Today, we will show how a weak PAC (Probably Approximate Correct)
learning algorithm can be boosted to a strong one.  This result has
far-reaching implications beyond computational learning theory.

\section{Introduction}
\begin{define}
  An algorithm $\mathsf{A}$ (``strongly'') PAC learns a concept class
  $\mathcal{F}$ if~
  $\forall f \in \mathcal{F}, 
  \forall \mbox{distribution } \mathcal{D},
  \forall \epsilon,\delta > 0$,
  with probability $\ge 1-\delta$, 
  given examples $\in \mathcal{D}$ labelled according to $f$, 
  $\mathsf{A}$ outputs $h$ such that
  \begin{equation}
    \Pr_{\mathcal{D}}[h(x) \ne f(x)] \le \epsilon.
  \end{equation}
\end{define}
\begin{remark}
  \begin{itemize}
  \item $\epsilon$ is called the accuracy parameter, and $\delta$ is
    called the security parameter or the failure probability.
  \item Parameter $\delta$ is inconsequential here: As long as it is
    reasonably small, we can drive it down to an arbitrarily small
    value.  (Refer to Question 2 in Homework 2.)  For this reason, we
    shall be omitting this parameter from here onwards.
  \item Hypothesis $h$ does not necessarily have to be in concept
    class $\mathcal{F}$. If it does, then the model is called a proper
    learning model.
  \item Distribution $\mathcal{D}$ does not have to be uniform either.
    It can be any distribution, and therefore, the algorithm is
    distribution-free.
  \end{itemize}
\end{remark}

\begin{define}
  An algorithm $\mathsf{WL}$ {\color{blue}\bf weakly} PAC learns a concept class
  $\mathcal{F}$ if~
  $\forall f \in \mathcal{F}, 
  \forall \mbox{distribution } \mathcal{D},
  {\color{blue}\mathbf{\exists \gamma > 0}},\forall \delta > 0$,
  with probability $\ge 1-\delta$, 
  given examples $\in \mathcal{D}$ labelled according to $f$, 
  $\mathsf{WL}$ outputs $c$ such that
  \begin{equation}
    \Pr_{\mathcal{D}}[c(x) \ne f(x)] \le {\color{blue}\mathbf{ \frac{1}{2} - \frac{\gamma}{2}}}.
  \end{equation}
\end{define}
\begin{define}
  The term $\frac{\gamma}{2}$ is called the \emph{advantage} of $\mathsf{WL}$.
\end{define}
\begin{remark}
  Here, we assume that the concept class $\mathcal{F}$ is Boolean, and so
  hypothesis $c$ can be just doing slightly better than one of the two constant function.

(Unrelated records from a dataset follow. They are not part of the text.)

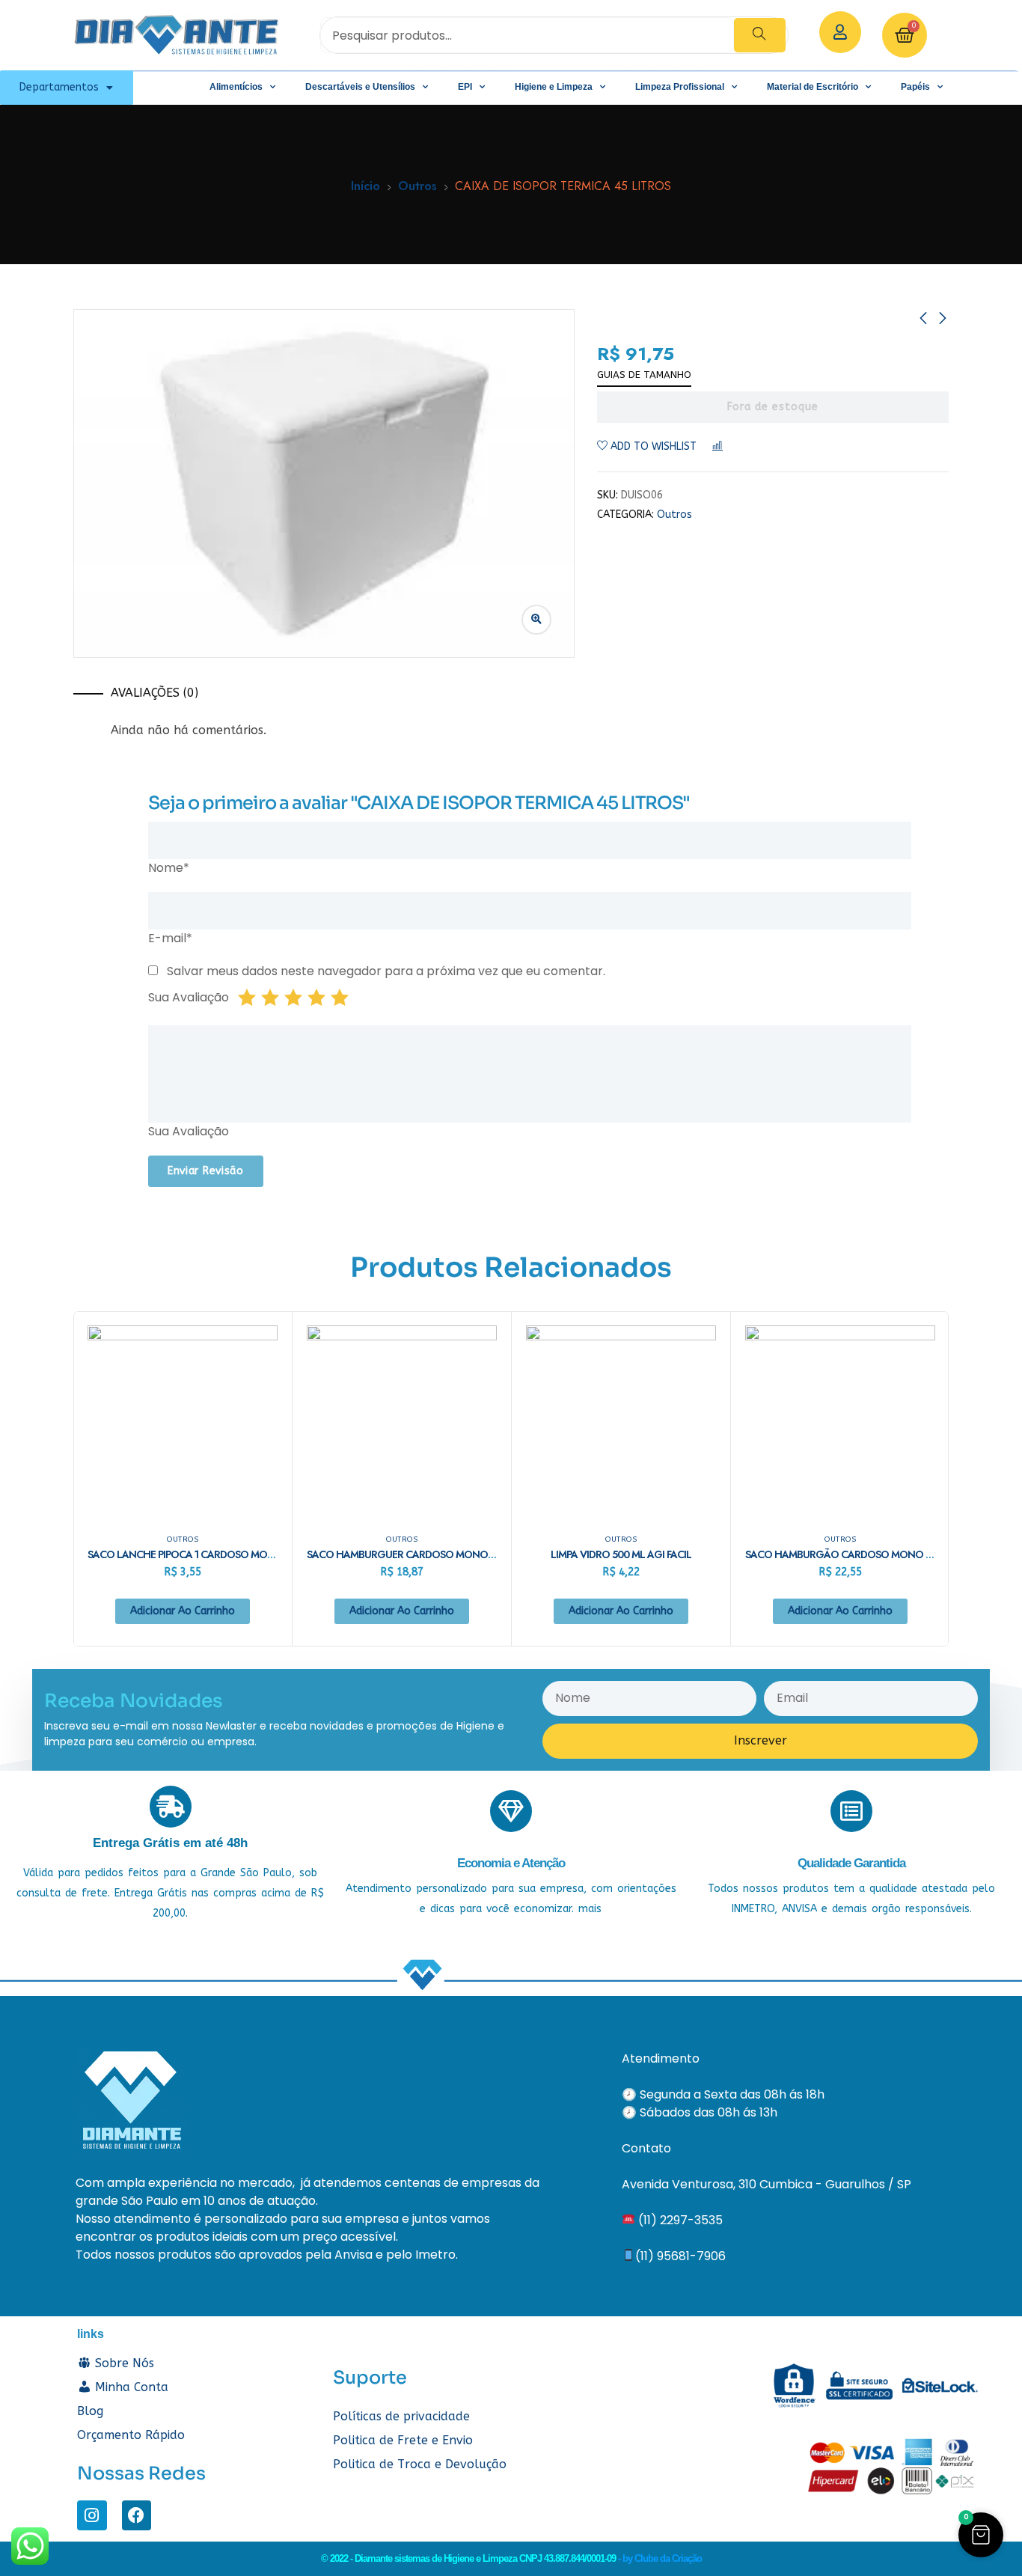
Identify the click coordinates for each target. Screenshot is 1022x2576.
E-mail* (170, 938)
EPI (465, 87)
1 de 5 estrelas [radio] (247, 998)
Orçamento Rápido (131, 2435)
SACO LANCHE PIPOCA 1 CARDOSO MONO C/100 (200, 1554)
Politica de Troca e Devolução (420, 2464)
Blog (90, 2411)
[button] (980, 2534)
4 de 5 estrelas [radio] (316, 998)
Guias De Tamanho (644, 374)
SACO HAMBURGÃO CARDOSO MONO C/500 (850, 1554)
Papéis (915, 87)
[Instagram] (92, 2515)
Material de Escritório (812, 87)
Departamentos (59, 87)
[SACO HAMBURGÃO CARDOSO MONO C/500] (840, 1420)
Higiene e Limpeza (554, 87)
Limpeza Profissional (679, 87)
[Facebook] (137, 2515)
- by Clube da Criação (660, 2558)
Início (365, 186)
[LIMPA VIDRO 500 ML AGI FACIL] (621, 1420)
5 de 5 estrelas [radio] (340, 998)
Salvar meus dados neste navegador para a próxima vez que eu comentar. (386, 971)
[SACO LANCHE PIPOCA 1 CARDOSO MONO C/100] (183, 1420)
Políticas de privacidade (401, 2416)
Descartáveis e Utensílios (360, 87)
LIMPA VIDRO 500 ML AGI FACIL (621, 1554)
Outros (417, 186)
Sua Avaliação (188, 997)
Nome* (168, 867)
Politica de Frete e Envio (403, 2440)
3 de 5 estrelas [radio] (293, 998)
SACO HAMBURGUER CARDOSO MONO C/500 (413, 1554)
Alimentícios (236, 87)
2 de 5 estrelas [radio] (270, 998)
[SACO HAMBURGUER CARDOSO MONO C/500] (402, 1420)
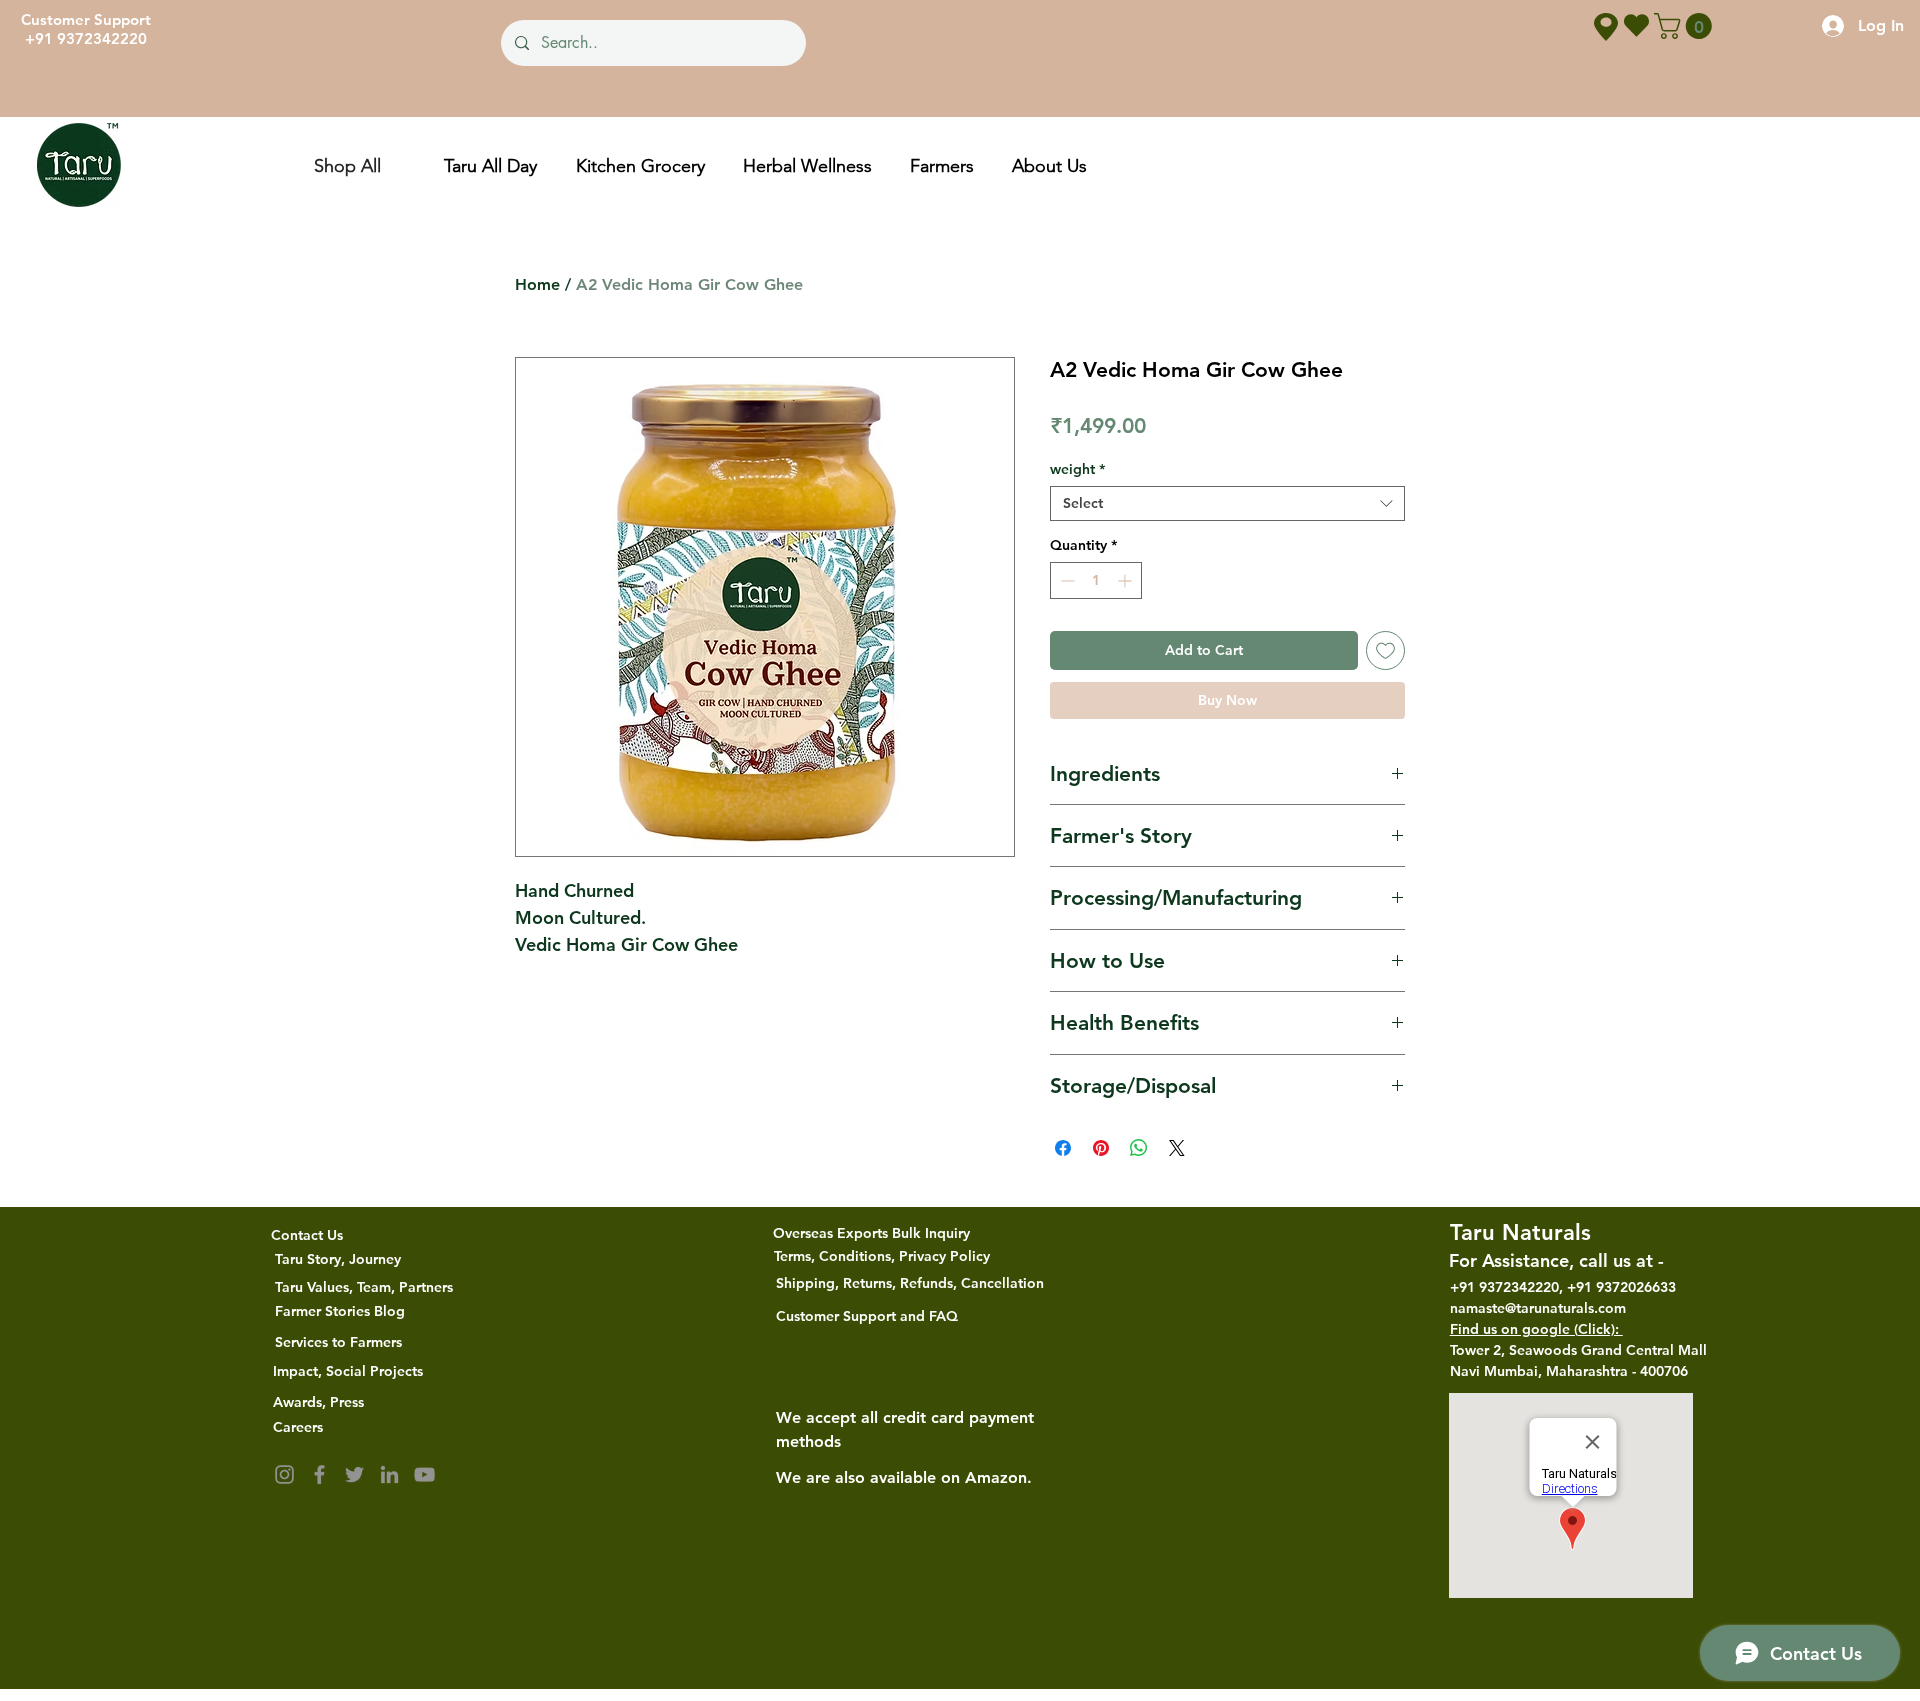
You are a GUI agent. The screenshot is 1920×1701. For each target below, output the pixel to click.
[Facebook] (319, 1474)
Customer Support (86, 19)
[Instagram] (284, 1474)
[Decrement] (1065, 580)
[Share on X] (1177, 1148)
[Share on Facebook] (1063, 1148)
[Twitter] (354, 1474)
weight (1077, 469)
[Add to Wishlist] (1385, 650)
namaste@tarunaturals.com (1538, 1308)
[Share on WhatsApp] (1139, 1148)
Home (537, 284)
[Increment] (1126, 580)
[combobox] (1227, 503)
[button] (1686, 26)
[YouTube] (424, 1474)
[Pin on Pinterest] (1101, 1148)
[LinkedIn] (389, 1474)
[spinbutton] (1096, 580)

Also,
  note that $\mathsf{WL}$ must be able to output such $c$ {\em for all
    distributions}, not just, say, the uniform distribution.
\end{remark}

\begin{theorem}
  If $\mathcal{F}$ can be weakly learned, then $\mathcal{F}$ can be strongly learned.
\end{theorem}

\section{A Boosting Algorithm}
In this section, we present an algorithm which boosts a weak
learner to a strong one, hence proving the above theorem.  There are
several variants the algorithm, but they revolve around the same idea.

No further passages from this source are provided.